Date of separation is when a spouse determines the date that signifies the end of their marriage. It is an important date that will be used in future divorce proceedings. Though definitions from each state vary, most states determine that the separation date starts when spouses stop cohabitating as a married couple. Many people do not realize that this date is more significant than the date when the divorce is finalized. Courts use the date of separation to rule on issues like alimony, child support, adultery, and property division.
Since income is considered to be marital property in most states, both parties usually have claims to monies and other assets earned during their marriage. In terms of property distribution, income is separated after the date of separation. If a spouse did not get paid until after the date of separation, it could be considered marital property. Income sources, like deferred payments and stock options, will be valued based on circumstances and state of residency. Other properties obtained prior to the date of separation are classified as joint or community property.
Child Support, Alimony, and Adultery
The date of separation also influences when a parent claims their responsibility for child support and alimony. Depending on the state, a spouse may have to provide child support and alimony on the day they leave the marital home. Most states specify that being faithful to a spouse stops on the date of separation. If the court discovers adultery, it may affect divorce proceedings and rulings.
Distribution of Property in New Jersey
Distribution of property in a divorce varies by each state. It is important to realize that New Jersey is an equitable distribution state. Rather than splitting property equally, the courts divide properties by evaluating the circumstances. A ruling is based on what the judge determines as fair; the equal split of properties is not always the case. This should be considered while filing for a divorce.
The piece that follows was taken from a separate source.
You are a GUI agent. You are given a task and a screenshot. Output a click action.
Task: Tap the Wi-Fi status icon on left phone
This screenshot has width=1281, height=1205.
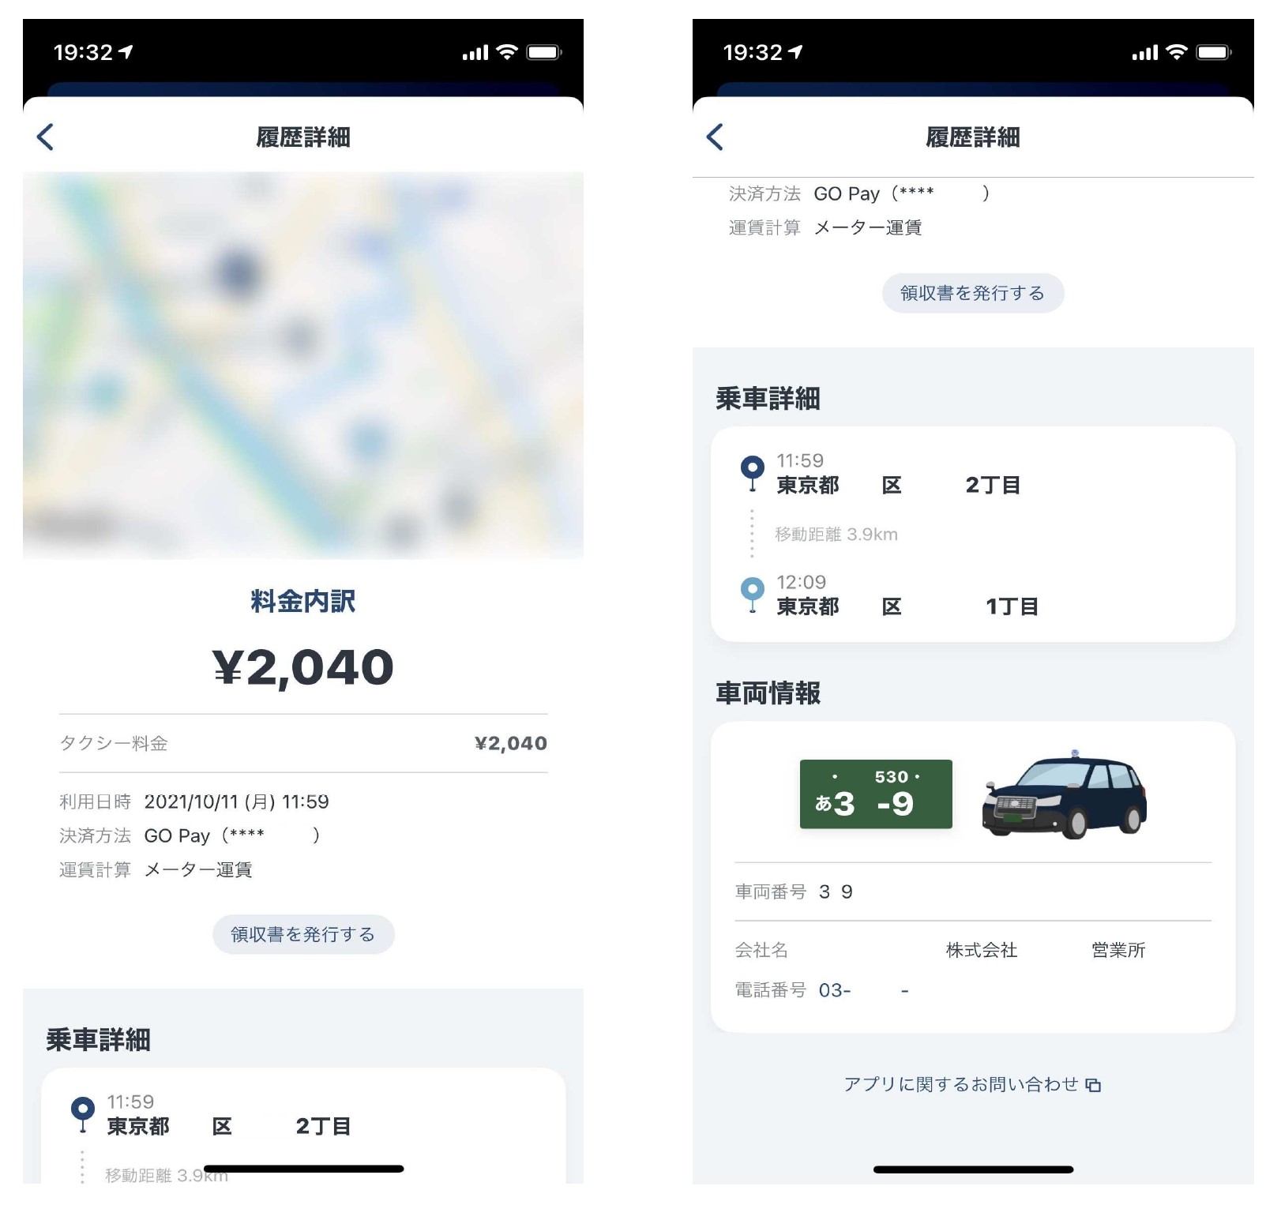coord(507,52)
Date of Separation in New Jersey
In the State of New Jersey, the date of separation is the cutoff period for establishing new assets as marital property. The date of filing the complaint is also important in New Jersey divorce cases; it signifies the cutoff for equitable distribution of active assets. This applies to assets that might increase in value after the date of complaint. As a result, each party cannot get equitable distribution after the date of complaint. These assets might include bonuses or contributing retirement accounts. Passive assets, like interest in savings accounts, are not affected.